Pypipegraph2 concepts #
The directed acyclic graph #
The pypipegraph2 models ‘Jobs’, which are named, distinct units of computation that form direct acyclic graph (DAG).
We distinguish jobs that are ‘upstream’ and ‘downstream’ in the DAG.
The jobs directly (distance = 1) upstream of a job are called it’s ‘inputs’.
Invalidation #
When a job is evaluated (after all it’s ‘upstreams’ have been successfully evaluated), it produces an output - typically a hash, but at least something ‘compact’ that allows for equality comparisons.
Now for each job we record the output (hashes) of it’s inputs. If the inputs have changed we know we need to rerun the job. We’re calling this ‘job invalidation’.
But if the output of that node does not change, it’s downstreams do not need to be rerun.
Job invalidation also happens when the set of inputs changes, i.e. an input is added or removed.
Job types #
Independent of the python job classes, ppg2 considers three types of jobs internally:
- Output jobs - Job’s whose output must exist after the graph is evaluated.
- Ephemeral jobs - Jobs whose output must exist while it’s direct downstreams are evaluated, but can be cleaned up right afterwards.
- Always jobs - Jobs that we always need to evaluate: invariants for example.
If we had only output & always, the internal evaluation engine would be straight forward. But with the rules around ephemeral jobs - they are only done if a downstream ’needs’ them, but if they’re invalidated themselves, they can invalidate downstreams - it’s a fairly gnarly state machine.
Job names (job_ids) #
All our jobs have a unique name, which is how the ppg2 keeps track of them. For the file related jobs they are (relative) paths (The constructors usually can take a pathlib.Path as well, but the job_id is always a string). For jobs with multiple file outputs, the job_id is the sorted list of files, concatenated with ‘:::’.
Jobs vs files #
A job may produce multiple files, and dependant jobs may depend on only a subset of them (using job_obj.depends_on(filename). This is all handled behind the scenes.
Comparing ‘outputs’ #
Depending on the job type, we store more than a simple hash. For example for file generating jobs, we store the file size and modification time as well. This allows us to not calculate the hash every time. (We do not defend against modifications of files outside ppg runs that preserve these two meta datums).
Process management #
Modern systems have many cores. Python comes from 1992 when the number of cores was 1. Accordingly, python has a ‘global interpreter lock’ that effectively limits the concurrency of python programs, with the exception of C-extensions, to only one core.
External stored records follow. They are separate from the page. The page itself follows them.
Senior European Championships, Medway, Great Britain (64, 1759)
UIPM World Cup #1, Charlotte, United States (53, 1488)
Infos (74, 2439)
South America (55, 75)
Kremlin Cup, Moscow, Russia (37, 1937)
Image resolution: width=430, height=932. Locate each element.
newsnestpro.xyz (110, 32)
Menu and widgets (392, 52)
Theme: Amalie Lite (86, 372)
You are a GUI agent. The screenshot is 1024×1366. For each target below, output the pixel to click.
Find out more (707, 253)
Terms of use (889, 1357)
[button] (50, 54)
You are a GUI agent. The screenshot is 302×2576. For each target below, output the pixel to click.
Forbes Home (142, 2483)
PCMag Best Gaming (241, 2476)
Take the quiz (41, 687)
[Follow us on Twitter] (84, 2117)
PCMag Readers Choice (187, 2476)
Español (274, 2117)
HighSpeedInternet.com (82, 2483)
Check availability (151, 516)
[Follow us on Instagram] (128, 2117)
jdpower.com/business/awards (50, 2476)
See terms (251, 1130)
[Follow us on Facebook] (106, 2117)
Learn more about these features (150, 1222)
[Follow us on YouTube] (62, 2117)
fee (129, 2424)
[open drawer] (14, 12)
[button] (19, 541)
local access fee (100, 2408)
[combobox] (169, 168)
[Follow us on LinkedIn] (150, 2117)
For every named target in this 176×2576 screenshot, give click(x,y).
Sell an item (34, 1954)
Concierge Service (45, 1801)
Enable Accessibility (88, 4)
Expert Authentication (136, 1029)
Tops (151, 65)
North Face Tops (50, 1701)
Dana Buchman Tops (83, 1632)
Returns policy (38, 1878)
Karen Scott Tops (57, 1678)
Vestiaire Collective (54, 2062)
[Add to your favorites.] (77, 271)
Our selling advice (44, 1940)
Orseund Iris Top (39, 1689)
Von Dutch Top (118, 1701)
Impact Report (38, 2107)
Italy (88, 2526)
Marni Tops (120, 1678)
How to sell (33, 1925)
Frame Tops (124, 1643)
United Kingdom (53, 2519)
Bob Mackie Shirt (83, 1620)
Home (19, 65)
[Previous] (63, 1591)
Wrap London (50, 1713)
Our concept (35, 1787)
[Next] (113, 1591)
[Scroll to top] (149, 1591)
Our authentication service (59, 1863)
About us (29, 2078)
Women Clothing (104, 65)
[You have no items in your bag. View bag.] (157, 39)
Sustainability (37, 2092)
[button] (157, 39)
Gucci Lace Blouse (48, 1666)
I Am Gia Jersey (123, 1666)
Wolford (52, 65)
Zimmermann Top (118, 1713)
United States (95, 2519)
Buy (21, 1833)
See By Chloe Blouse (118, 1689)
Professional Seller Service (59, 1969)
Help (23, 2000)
Pypipegraph2 circumvents these limitations in two ways:
Jobs changing the ppg2 process are run in multiple threads, and things like hashing files happens in a C extension.
Jobs that are supposed to be isolated from the ppg2 process (e.g. all *FileGeneratingJobs) happen in a fork of the process.
The advantage of the fork is that the child process inherits all loaded python objects for free, and effectively isolates against all kinds of crashes.
The disadvantage of the fork is all the trouble of safely forking in the first place - forks only retain the main thread, file handles are trouble some, locks across forks spell inexplicable hang ups etc
It also effectively prevents any ppg2 from ever running on windows.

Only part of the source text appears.